**Text passage**
[Start of section]
Statistics Definitions > Variable

The word “variable” means a changing quantity. In math, it could be:

- A quantity that could be any of a set of values. Or,
- A symbol representing that quantity (like x or y).

If a number isn’t a variable, it’s a constant.

In statistics, you’ll be using many different kinds of variables. They’re still “unknowns” but each different type has very specific characteristics.

## Types of Variable in Statistics. Contents:

**Click to skip to the section:**

1. Independent.

2. Dependent.

3a. Controlled.

3b. Control.

4. Categorical.

5. Quantitative.

6. Discrete.

7. Continuous.

8. Random and Binomial.

### 1. Independent.

The independent variable is changed by you, or the researcher. A solid research project or test only has one of these. For example, you might be investigating how changes in faucet size affect the amount of water flow. The faucet size is your independent variable; you have no control over the amount of water flowing. The amount of water flowing depends on the size of the faucet. Your job as a researcher or scientist is to see how changes in your independent affects the dependent.

### 2. Dependent.

A dependent variable is one that **depends on** the independent variable. You have no control on these; You only have control over the independent variable. When you run an experiment, you monitor changes in the dependent variable. In the water flow example, you would monitor the amount of water coming out of the faucet.

### 3a. Controlled.

Another name for the independent variable.

### 3b. Control.

A control variable is held constant so that you can assess the relationship between two other variables. For example, if you are switching water faucet sizes to find out how that changes how much water comes out, you must make sure the water pressure is the same throughout the experiment. The water pressure in that case would be the control.

### Categorical.

A categorical variable is a little different from other types of variables you may have come across in math. It fits into a category and does not have a numerical value associated with it. For example, if the category is college majors, some categoricals are: English, Math, Political Science and Art History. Also called a **qualitative variable**.

### Quantitative.

Quantitative variables are just another name for numeric variables. For example, the “x” in 5x – 2 would be quantitative. Peoples’ heights, weights and IQ scores are also examples of quantitative variables. If you can perform a mathematical function on it (like multiplication), it’s this type of variable. Also called a **numerical variable**.
[End of section]
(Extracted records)
[Start of section]
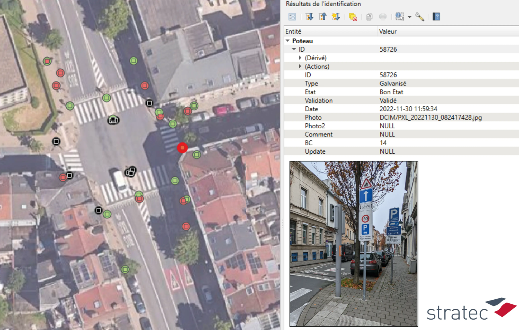The width and height of the screenshot is (519, 330).
Task: Open the Help book icon
Action: (x=436, y=17)
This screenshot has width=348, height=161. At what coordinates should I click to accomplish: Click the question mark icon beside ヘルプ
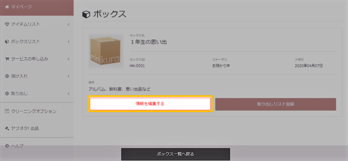7,146
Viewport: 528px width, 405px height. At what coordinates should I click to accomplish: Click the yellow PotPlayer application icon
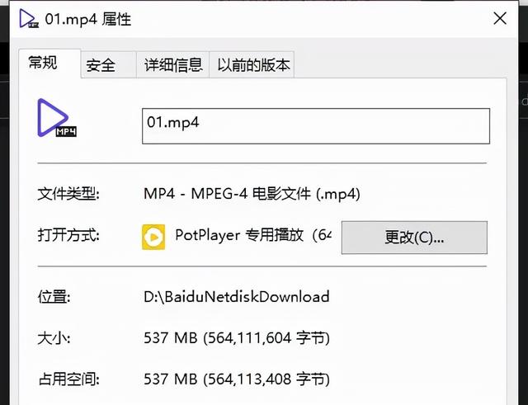click(153, 237)
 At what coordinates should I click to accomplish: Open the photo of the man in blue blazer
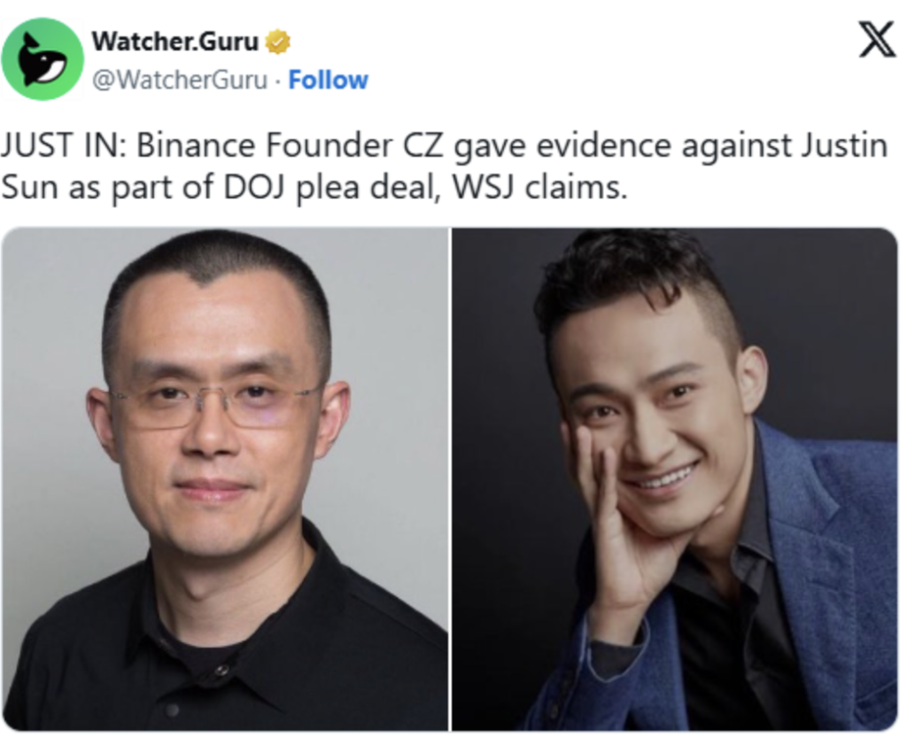tap(674, 479)
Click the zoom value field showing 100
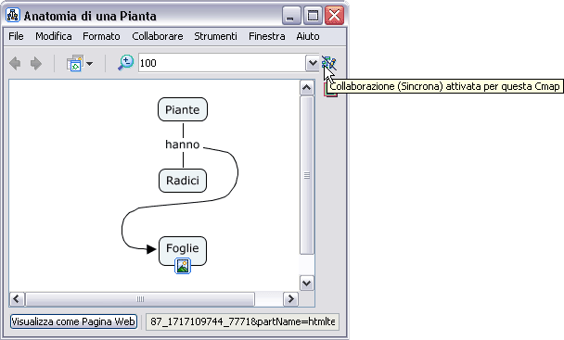Viewport: 564px width, 340px height. click(x=222, y=63)
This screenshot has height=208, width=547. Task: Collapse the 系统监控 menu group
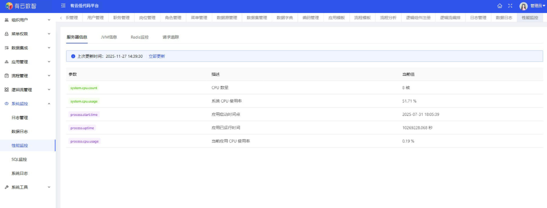tap(28, 104)
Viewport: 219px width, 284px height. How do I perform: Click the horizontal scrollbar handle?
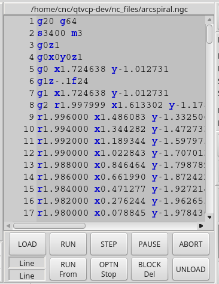pos(49,226)
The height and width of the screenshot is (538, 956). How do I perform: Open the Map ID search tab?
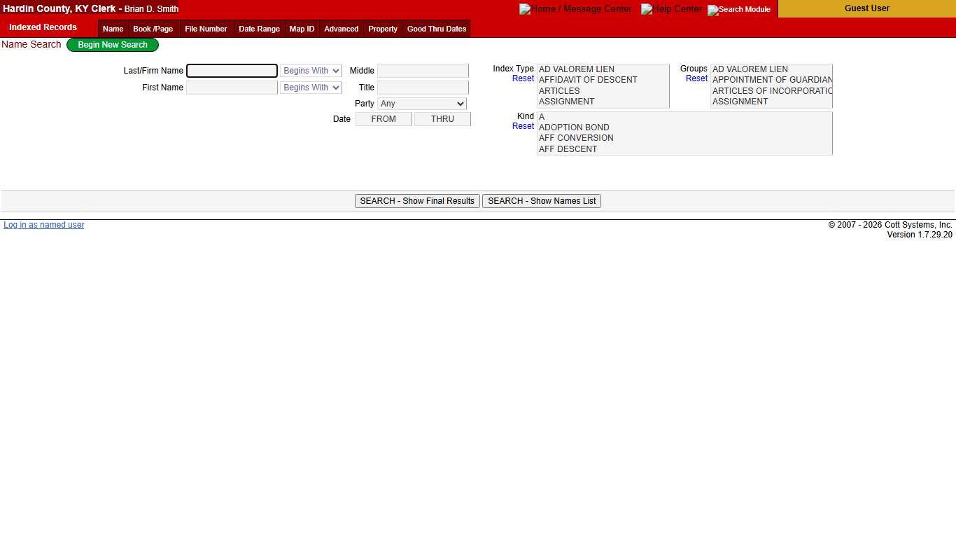pos(302,29)
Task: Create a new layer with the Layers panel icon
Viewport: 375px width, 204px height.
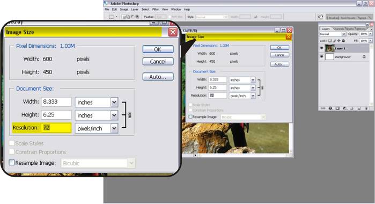Action: [359, 108]
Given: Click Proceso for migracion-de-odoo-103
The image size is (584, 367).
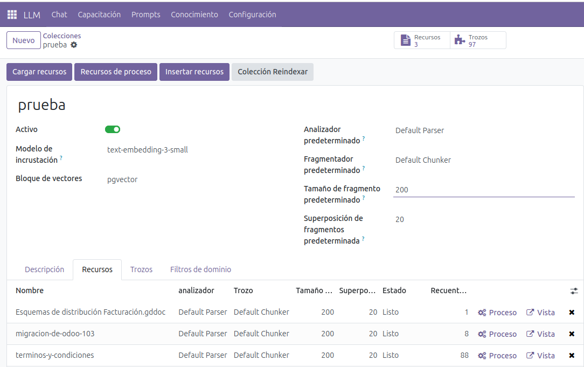Looking at the screenshot, I should 497,334.
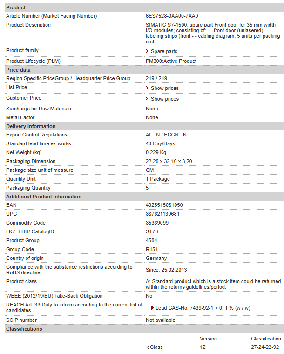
[End of section]
**Work to complete**
Copy the full text on types of variables in statistics word for word, from top to bottom.

**Problem solution**
Statistics Definitions > Variable

The word “variable” means a changing quantity. In math, it could be:

- A quantity that could be any of a set of values. Or,
- A symbol representing that quantity (like x or y).

If a number isn’t a variable, it’s a constant.

In statistics, you’ll be using many different kinds of variables. They’re still “unknowns” but each different type has very specific characteristics.

## Types of Variable in Statistics. Contents:

**Click to skip to the section:**

1. Independent.

2. Dependent.

3a. Controlled.

3b. Control.

4. Categorical.

5. Quantitative.

6. Discrete.

7. Continuous.

8. Random and Binomial.

### 1. Independent.

The independent variable is changed by you, or the researcher. A solid research project or test only has one of these. For example, you might be investigating how changes in faucet size affect the amount of water flow. The faucet size is your independent variable; you have no control over the amount of water flowing. The amount of water flowing depends on the size of the faucet. Your job as a researcher or scientist is to see how changes in your independent affects the dependent.

### 2. Dependent.

A dependent variable is one that **depends on** the independent variable. You have no control on these; You only have control over the independent variable. When you run an experiment, you monitor changes in the dependent variable. In the water flow example, you would monitor the amount of water coming out of the faucet.

### 3a. Controlled.

Another name for the independent variable.

### 3b. Control.

A control variable is held constant so that you can assess the relationship between two other variables. For example, if you are switching water faucet sizes to find out how that changes how much water comes out, you must make sure the water pressure is the same throughout the experiment. The water pressure in that case would be the control.

### Categorical.

A categorical variable is a little different from other types of variables you may have come across in math. It fits into a category and does not have a numerical value associated with it. For example, if the category is college majors, some categoricals are: English, Math, Political Science and Art History. Also called a **qualitative variable**.

### Quantitative.

Quantitative variables are just another name for numeric variables. For example, the “x” in 5x – 2 would be quantitative. Peoples’ heights, weights and IQ scores are also examples of quantitative variables. If you can perform a mathematical function on it (like multiplication), it’s this type of variable. Also called a **numerical variable**.